A woman lodged a complaint against the person who issued the cheque when it bounced. The accused claimed that he hadn’t issued that cheque. He appealed to the court to seek the opinion of a handwriting expert to verify that the signature on the cheque was his. The trial court rejected the appeal so the accused petitioned Madras High Court. The high court also refused his prayer. He then approached Supreme Court, which allowed his appeal. The apex court held that disallowing a person to present evidence in his favour amounts to denial of justice. By not sending the cheque to handwriting experts, the trial court had deprived the accused of the opportunity to rebut the charges against him (Kalyani Bhaskar vs M.S. Sampoornam).

Human touch

A prisoner wrote to Madras High Court asking it to look into the way prisoners, who were given special leave to attend family functions, were treated.
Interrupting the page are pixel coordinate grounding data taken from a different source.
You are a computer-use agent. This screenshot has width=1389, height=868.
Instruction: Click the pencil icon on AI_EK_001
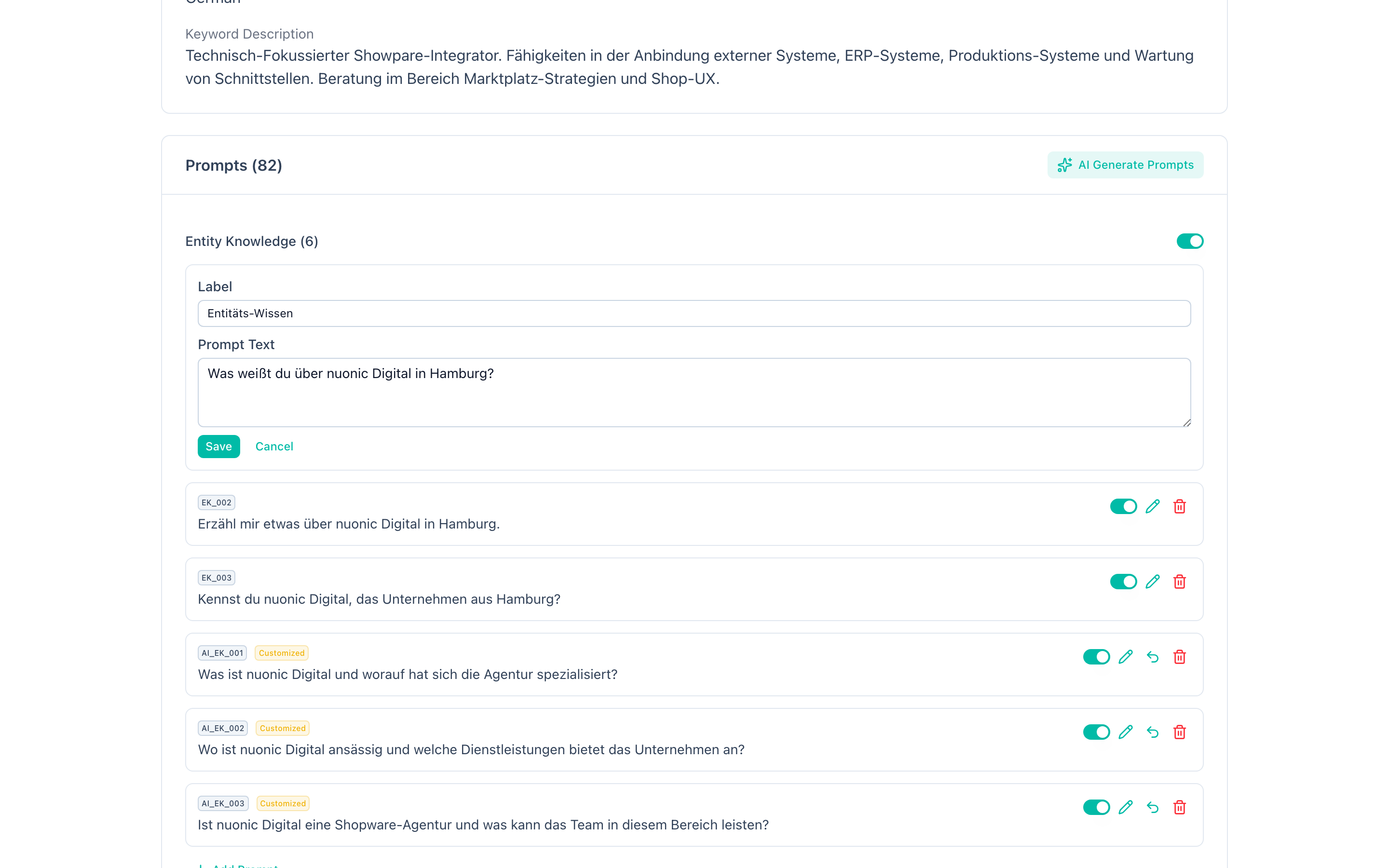point(1126,657)
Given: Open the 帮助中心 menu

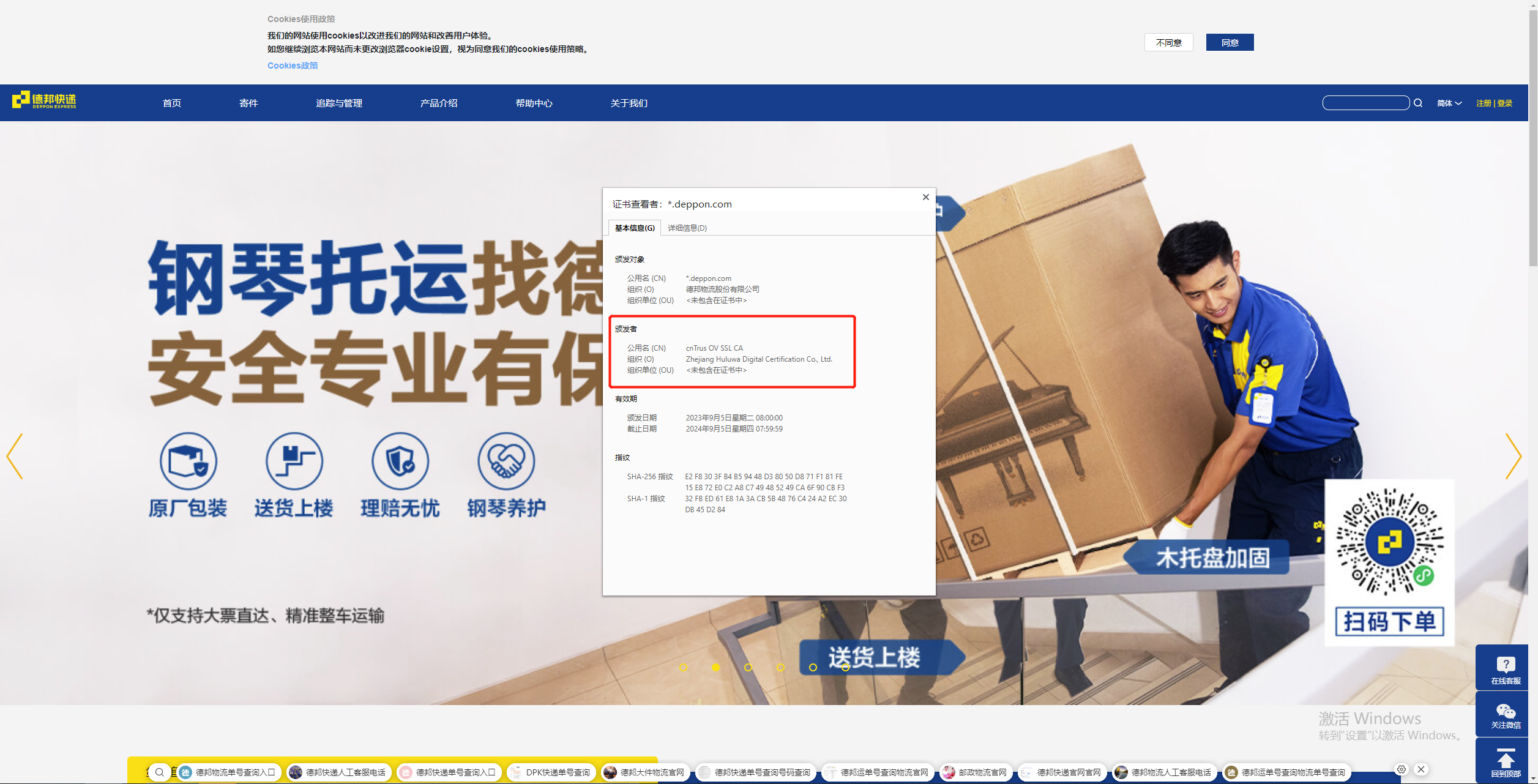Looking at the screenshot, I should click(x=534, y=102).
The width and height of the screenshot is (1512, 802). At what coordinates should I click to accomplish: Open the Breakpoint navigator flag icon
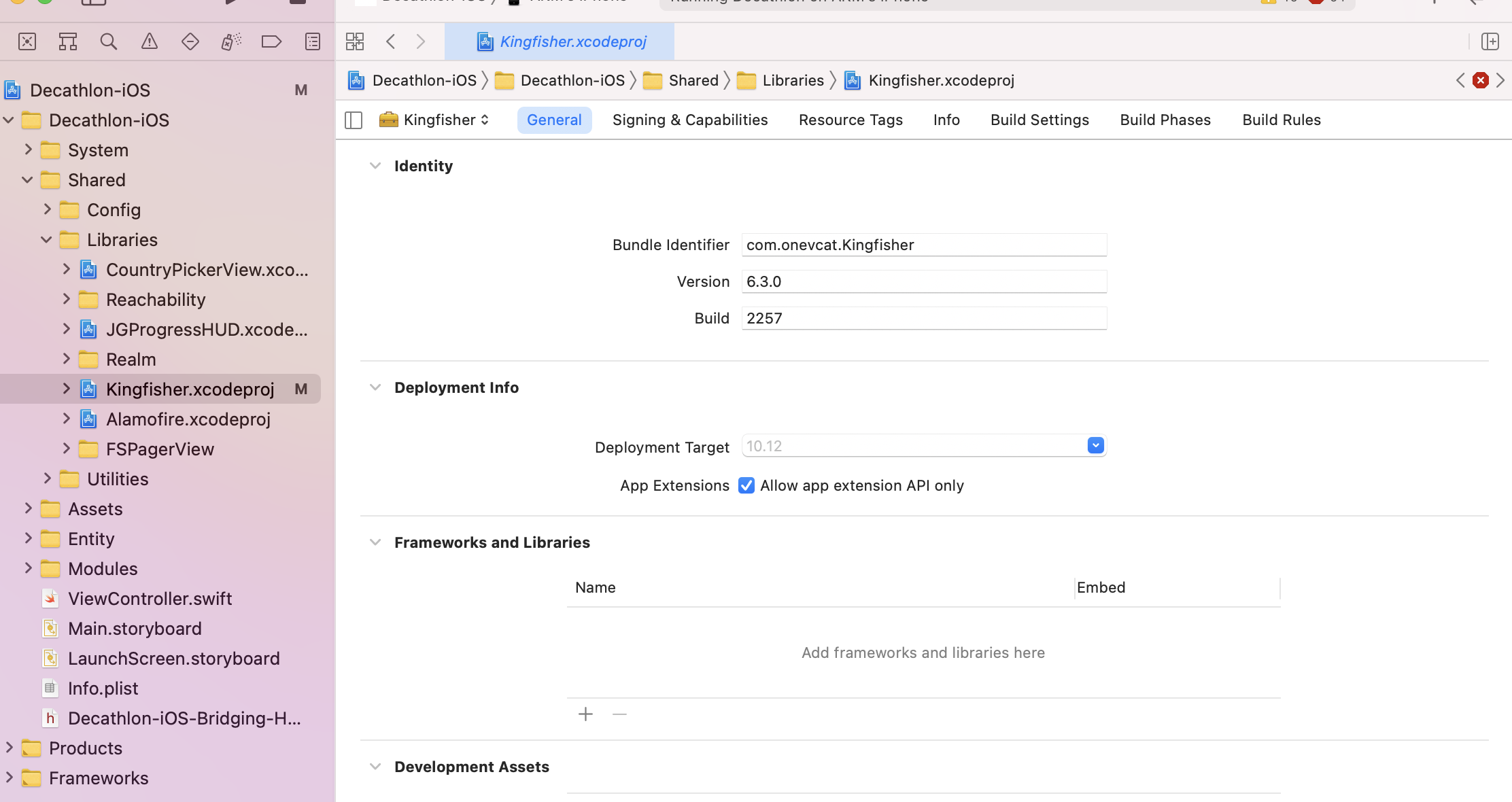tap(272, 41)
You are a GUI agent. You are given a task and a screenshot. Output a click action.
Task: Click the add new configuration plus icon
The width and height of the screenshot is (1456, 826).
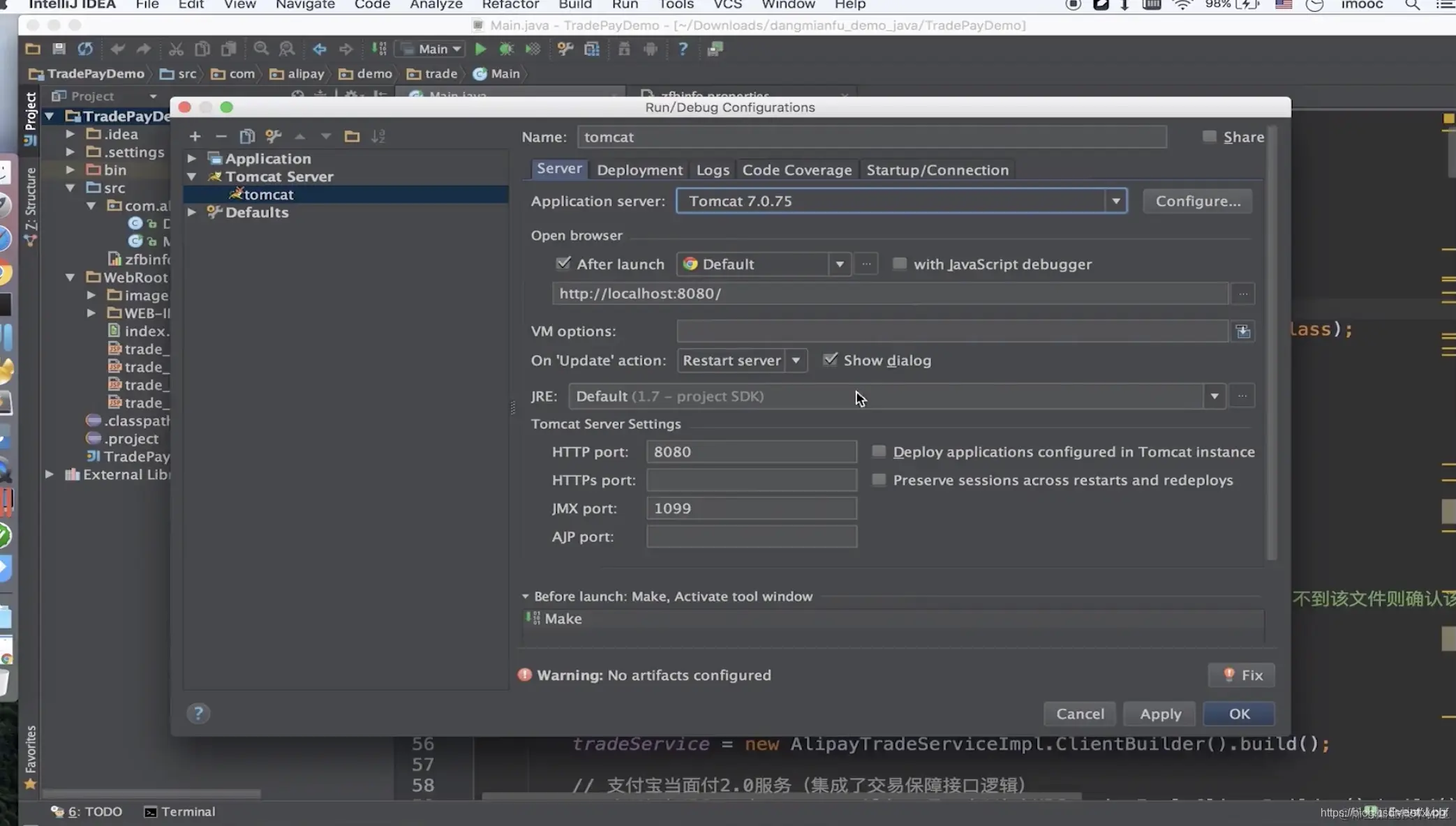click(x=195, y=137)
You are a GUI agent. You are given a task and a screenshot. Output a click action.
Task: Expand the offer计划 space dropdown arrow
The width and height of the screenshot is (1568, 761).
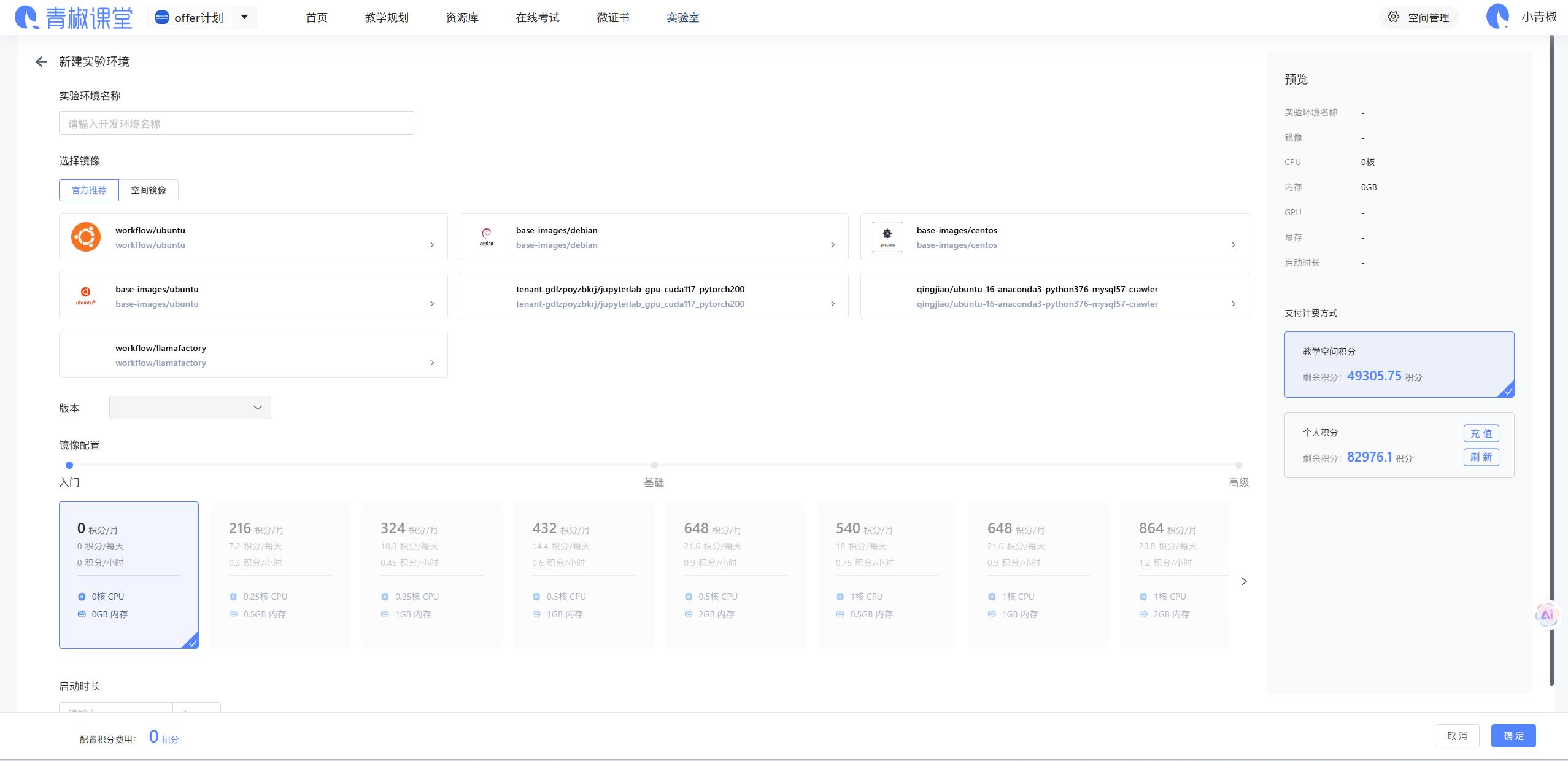click(x=244, y=17)
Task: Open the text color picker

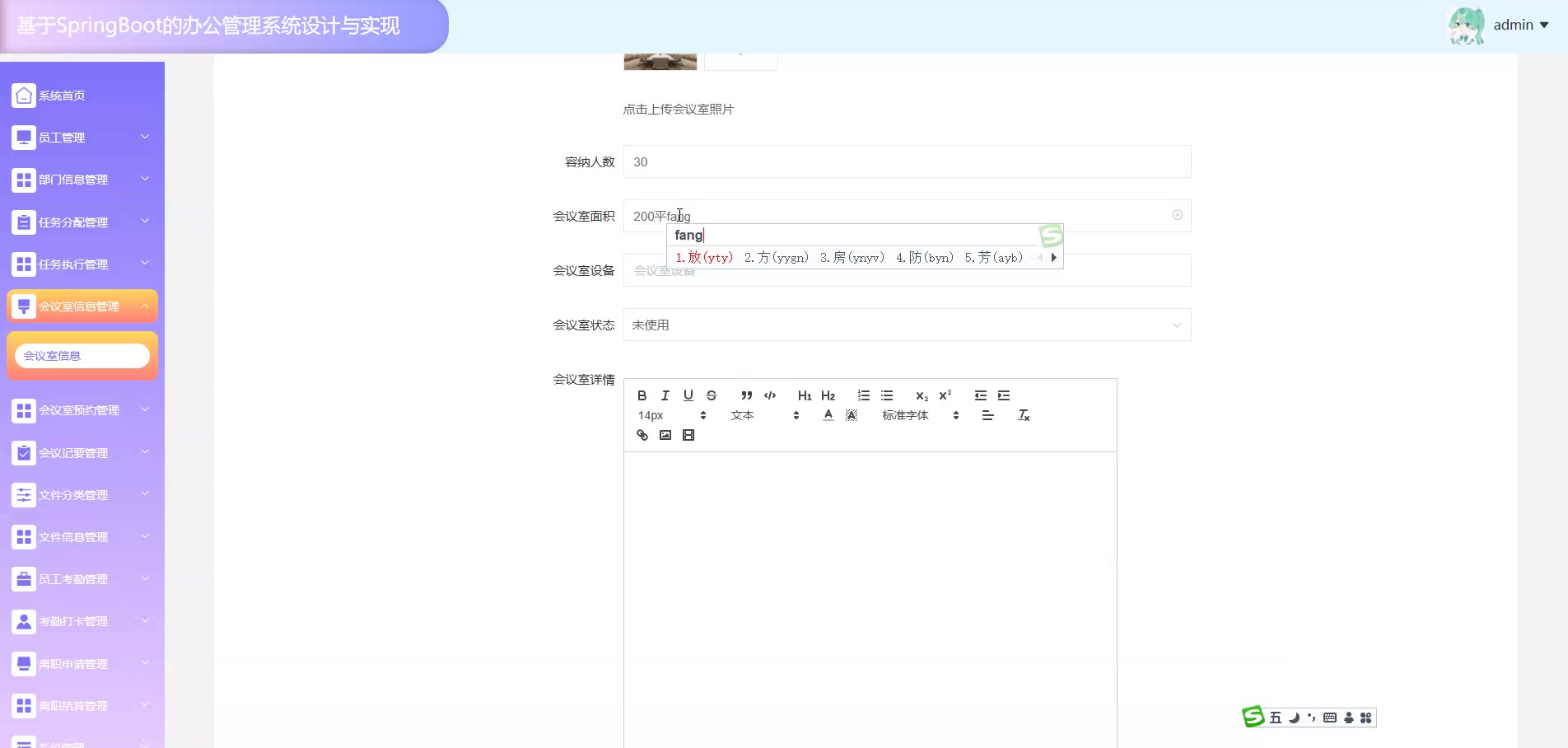Action: [x=828, y=415]
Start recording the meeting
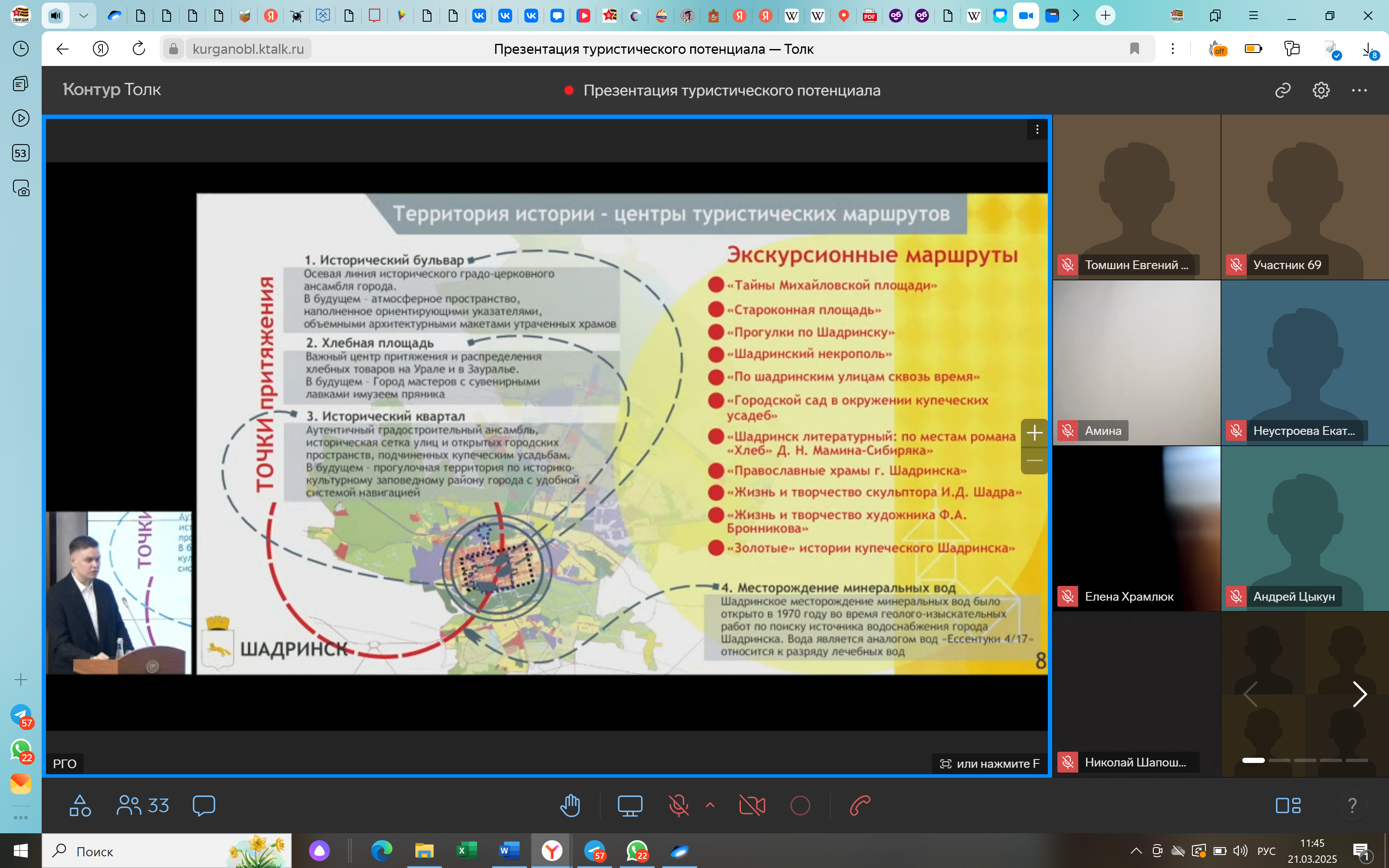The image size is (1389, 868). 800,806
He had been allowed out to perform the last rites of his father but all through, his right hand was handcuffed and a policeman held the other end. Treating his letter as a writ petition, the court directed that if a prisoner is permitted to attend a family event, he or she should not be handcuffed although a police escort may be provided till the time he or she returns to prison. The court held that although a prisoner’s right to movement is restricted, he retains part of his fundamental rights, which include the right to live with basic human dignity. Handcuffing him violates that right (P. Bharathi vs Union Territory of Pondicherry and others).

Better late than never

A prisoner, who was allowed out on parole for a specific number of days, reported back late. So the prison authorities termed him an absconder and increased his prison term. The man challenged this order in court. Bombay High Court held that since the petitioner had at no point of time jumped arrest or escaped lawful custody, he could not be termed an absconder. The court directed that the petitioner be released immediately as his original sentence was over (Vasanta Rajaram Rathod vs State of Maharashtra).